ENEM 2021 - Invisibilidade e registro civil: garantia de acesso à cidadania no Brasil
Enviada em 23/04/2022
O livro “Quarto de Despejo” da autora Maria Carolina de Jesus, descreve a difícil tarefa da obtenção de assistência governamental por pessoas com maior vulnerabilidade econômica. Tal estigma histórico se perpetua na contemporaneidade, visto que, milhões de brasileiros possuem sequer certidão de nascimento, tornando esses cidadãos invisiveis no registro civil, esse problema se dá pela manutenção do descaso público, associado á resistência dos governantes em adotar medidas mais eficientes.
Primeiramente, é notável que essa realidade não é recente; o esquecimento estatal é retratado nos livros de história através de inúmeras revoltas populares, como a “Revolta da Vacina”, fruto da desinformação e ineficácia de políticas sociais, essas causas também estão presentes na invisibilidade civil, tendo em vista a citação de Georgio Santayana escritor e filósofo espanhol “Aquele que não conhece o seu passado está condenado a repeti-lo “, ou seja, enquanto os cidãos e autoridades públicas não derem devida atenção ao problema, a sociedade brasileira está fadada a vivencia-lo mais uma vez.

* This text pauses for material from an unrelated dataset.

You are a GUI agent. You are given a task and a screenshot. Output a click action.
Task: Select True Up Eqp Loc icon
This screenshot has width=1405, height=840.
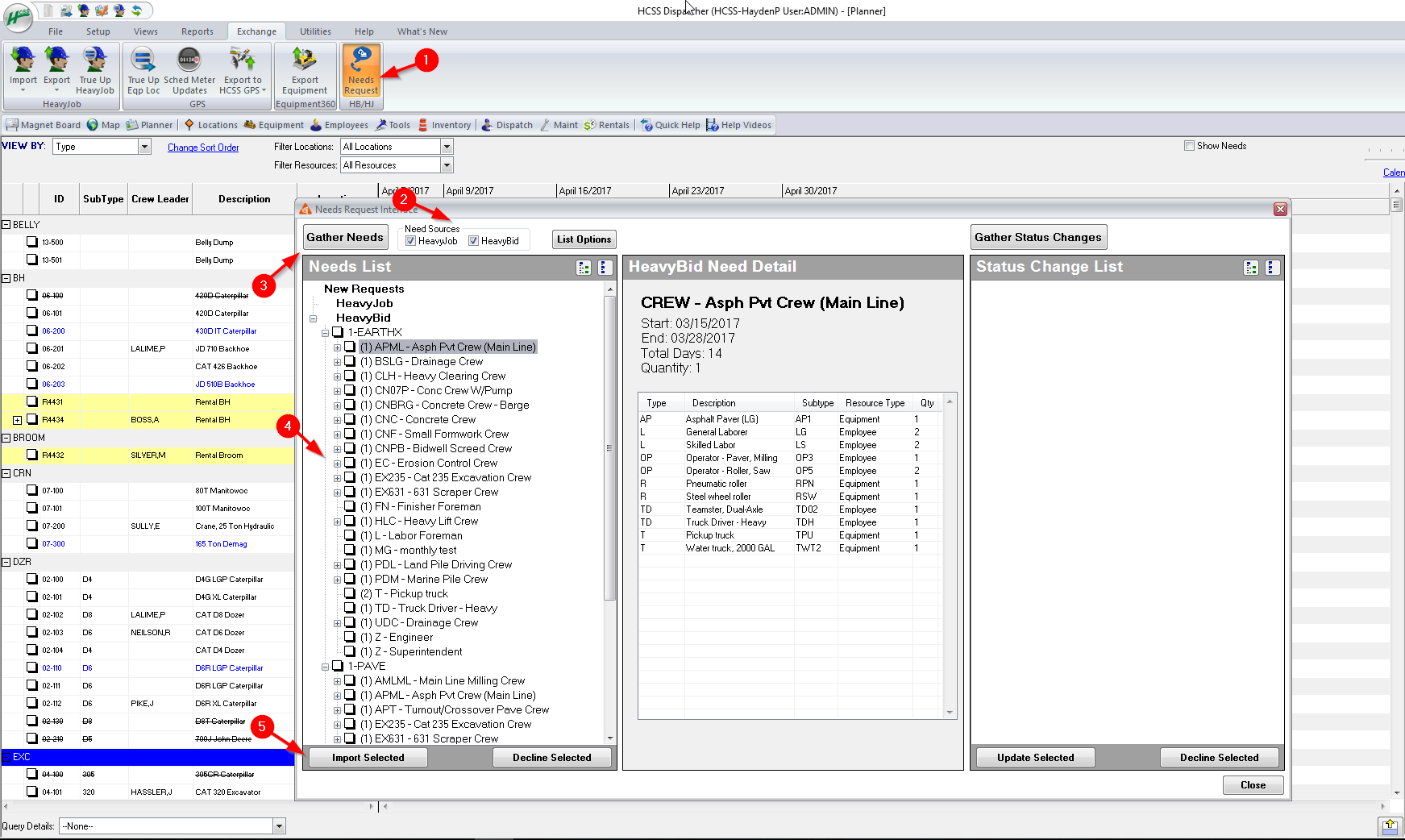(x=143, y=71)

Em segunda análise, vale ressaltar a resistência do poder público em atualizar seus mecanismos, como exemplifica o sociólogo polonês Zygmund Bauman, em sua obra “Modernidade Líquida”, Bauman cunha o termo Instituições Zumbis”, criticando instituições que se recusam a mudar e a se reinventar para acompanhar a modernidade, o mesmo acontece com os orgãos públicos que se recusam ou exitam em abandonar antigos métodos e abraçar novas tecnologias.

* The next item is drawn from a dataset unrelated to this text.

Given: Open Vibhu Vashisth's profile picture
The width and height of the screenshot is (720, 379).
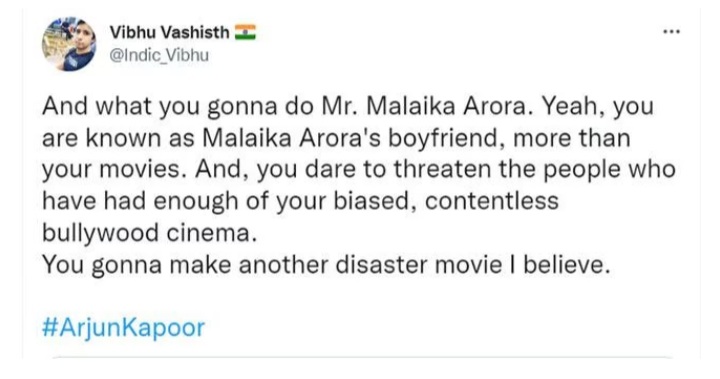Looking at the screenshot, I should point(70,44).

Portanto, medidas devem ser tomadas. É necessária a parceria entre o Ministério Público, juntamente com prefeituras e orgãos expedidores, para a criação de agentes públicos treinados, para coletar dados de pessoas “invisíveis”, em comunidades carentes e locais isolados. E também a realização de uma reunião geral com autoridades competentes para a reavaliação da eficiência da instituição, juntamente com palestras voltadas ao público alvo sobre a importância da documentação e dos riscos da invisibilidade civil, garantindo assim que o Brasil não repita esse erro tão prejudicial.